Outro dia, depois de assistir ao documentário The Social Dilema, após um período de absoluta indignação com as minhas próprias atitudes, consegui entender porque as mídias sociais exercem tanto poder nos dias de hoje.

Vivemos, realmente, presos a uma bola de chumbo, chamada celular.

Sem ela, nos sentimos perdidos, sem orientação.

Tudo por conta de todas as informações que este aparelho é capaz de oferecer, ao alcance de nossas mãos.

Nada contra.

Ao contrário. Muito útil.

A questão aqui é quem domina o que.

Mais do que isso, o nosso modelo de pensamento tem, hoje, total influência nos hábitos que adotamos, manuseando aquilo que, no passado, era um mero telefone.

Quantas vezes nos deparamos com mensagens agressivas, fora de propósito mesmo.

Reagimos rápido.

Muitas vezes estranhamos até nosso comportamento virtual, como se não nos reconhecêssemos naquilo que ali está, dito e enviado.

Criamos a cultura do on.

Sempre ligados.

Instantâneo.

Com esta necessidade, fica faltando espaço de tempo.

Somos capazes de ficar lendo as redes sociais, o dia inteiro.

Somos incapazes de ler um livro, por mês.

Construir um pensamento, um conceito, é incompatível com a velocidade dos bits e bytes que circulam nos softwares e sistemas, nestas caixinhas que nos acompanham no dia a dia.

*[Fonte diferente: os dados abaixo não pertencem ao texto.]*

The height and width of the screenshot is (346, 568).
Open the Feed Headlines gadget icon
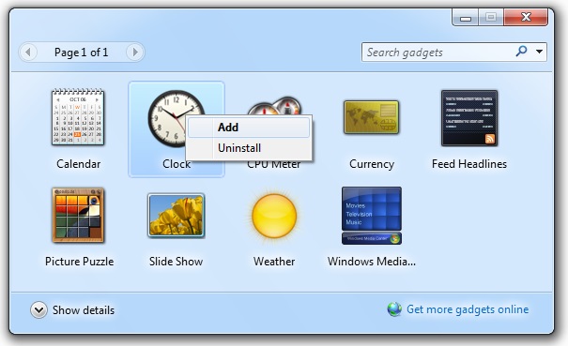(469, 118)
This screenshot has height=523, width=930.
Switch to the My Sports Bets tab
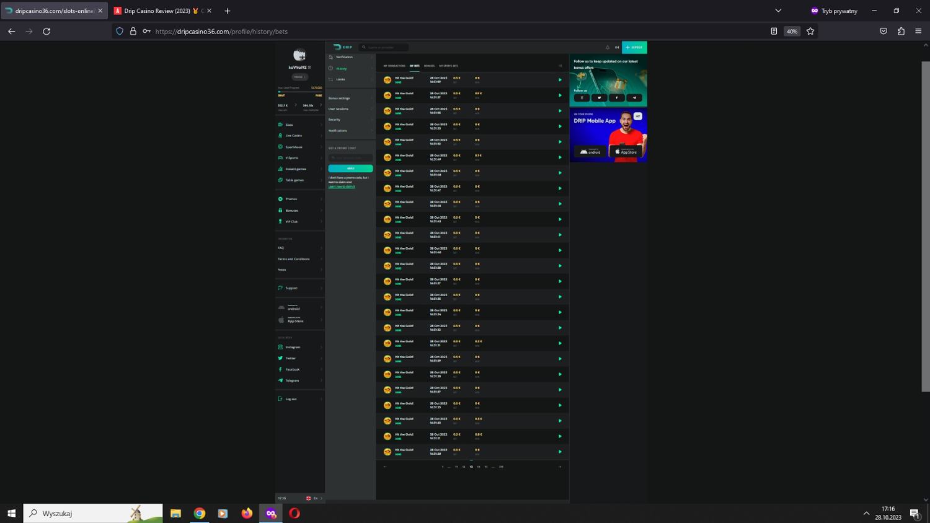448,66
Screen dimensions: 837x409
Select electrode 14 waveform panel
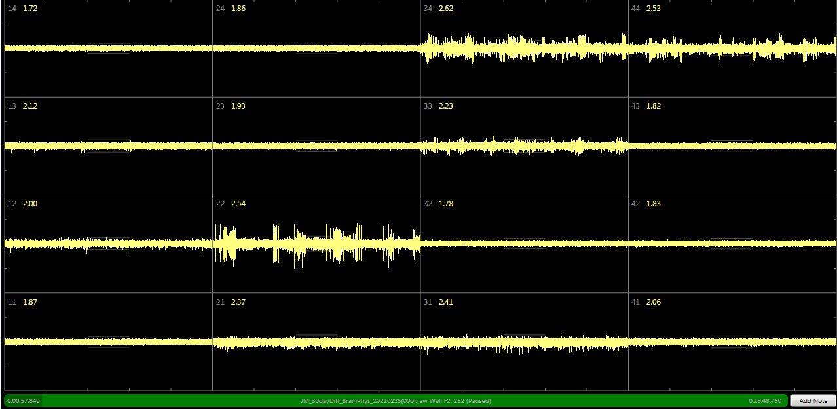tap(108, 49)
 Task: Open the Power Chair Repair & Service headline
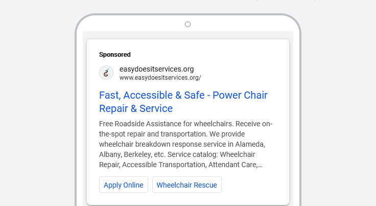183,102
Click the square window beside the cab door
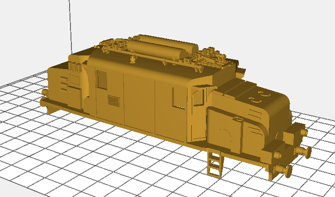Screen dimensions: 335x197 (x=179, y=98)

A avaliação sem profundidade.

A resposta na ponta dos dedos.

Digitar.

Gravar um monólogo de áudio, que vai tentar dialogar com outro.

Tudo rápido.

Muito rápido.

No final do dia, criamos uma camisa de força, com padrões completamente rígidos e que ditam regras de comportamento.

Acreditamos que o padrão é achar que não há padrão, naquilo que é um padrão.

E ainda chamamos isso de diversidade.

O conceito de diversidade traz em si a aceitação daquilo que é diverso, diferente, dialético.

Como não temos muito tempo.

A reação precisa ser imediata.

Acabamos vivendo num regime ditatorial que nos impõe rapidez.

Esta questão, aliada a impessoalidade que a tecnologia nos proporciona, isto é, o não reconhecimento que do outro lado de nossas teclas, tem um outro ser humano, acaba consumando um relacionamento rápido, rasteiro, sem muito compromisso.

Estamos conectados com um monte de gente sim, mas que, no final do dia não está realmente conectada com você.

Hoje, caracterizamos pessoas, pelo número de “conexões” que elas possuem.

Difícil, não é!

Vivemos nas redes, presos a likes, compartilhamentos, cumprimentos de aniversário, e atitudes que não fazem sentido em algumas situações. Por exemplo: curtimos um post de alguém que está dizendo que um parente morreu!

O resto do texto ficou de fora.